Now in place in all 50 states, unclaimed property laws are ostensibly a consumer-protection mechanism, intended to reunite a person with his or her dormant bank account balances, uncashed paychecks and other unclaimed property. The state holds these assets until their rightful owner steps forward.
But in Delaware, the laws in theory and the laws in practice are two radically different things. Delaware law states that companies must turn over unclaimed securities and dividends to the state if they can’t locate the owner after three years. Other types of unclaimed property — such as gift certificates — become spoils for the state after five years.

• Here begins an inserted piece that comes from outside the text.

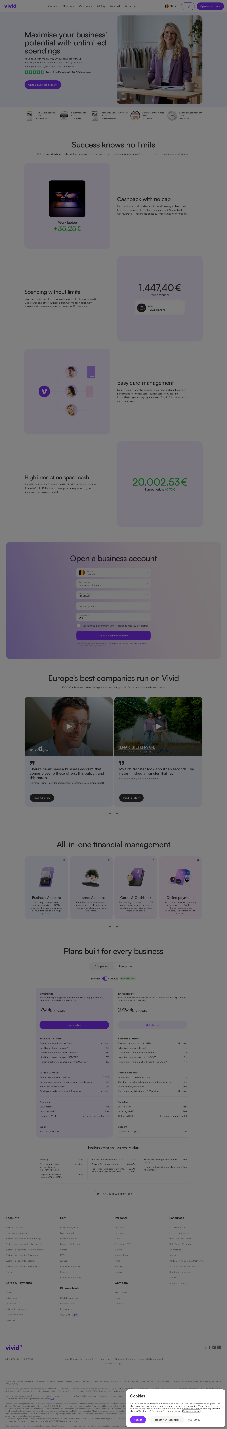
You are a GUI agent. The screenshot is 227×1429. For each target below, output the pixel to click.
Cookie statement (191, 1411)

Moreover, Delaware is turning a fabulous profit. Seizures of unclaimed property are now the state’s third largest source of revenue: Last year alone, Delaware absorbed $319.5 million from liquidated property, while returning only $18.9 million of unclaimed property to the owners. The state’s estimated General Fund revenue from unclaimed property in 2013 exceeds half a billion dollars. Clearly the stated purpose of these laws — to return lost or forgotten property to owners — has been replaced with the tacit goal of generating revenue.
If only this was the worst of the wrongdoing.
Over the last decade, Delaware has engaged in ruthless and arbitrary auditing practices, dating all the way back to 1981. If the company doesn’t have records going back that far — and very few businesses do — then Delaware simply “extrapolates” the amount the state feels it is owed from unclaimed property and heaps interest on to that amount. Effectively, the financial penalty for not keeping more than 30 years of detailed records is whatever the Delaware auditors deem fair. What could be more unfair?
Delaware’s Secretary of State has tried to soften the mistreatment by enacting a Voluntary Disclosure program, under which companies need only look back to 1996 for unclaimed property, instead of 1981. If they cooperate with state reporting mandates for the next three years, the businesses will be sheltered from future audits. But the many companies already under audit do not qualify for this program, and the reforms are too limited to truly solve the problem.
The auditing is a long, exasperating and resource-draining process. Companies based in Delaware repeatedly lament the unscrupulousness of the auditors. But the general lack of boundaries really ought not come as any surprise to these businesses, given that Delaware hires private firms to perform audits on a contingent fee basis. In other words, the bottom line for these auditing companies depends on their ability to wrest as much “unclaimed property” as they possibly can from Delaware corporations.
So far their efforts have been met with considerable success.
In 2010, CA Technologies Inc. paid Delaware $17.6 million in an out-of-court settlement made five years after the state began its audit. Staples yielded almost $9 million to escape from an audit that began in 2005. And these are just two of the fleeced companies.
It’s difficult to understand how the Delaware government could defend such practices. The state simply writes its own checks based on an imagined amount of unclaimed property that a business might have retained over the unrecorded years. The practice bears more than a little resemblance to a mafia-style extortion racquet —but clearly such compunctions have been set aside for the greater good of state revenue. Keeping these onerous unclaimed property laws in place could very well cost Delaware in the long run, as the state’s most valuable inhabitants — its corporations — may seek shelter elsewhere.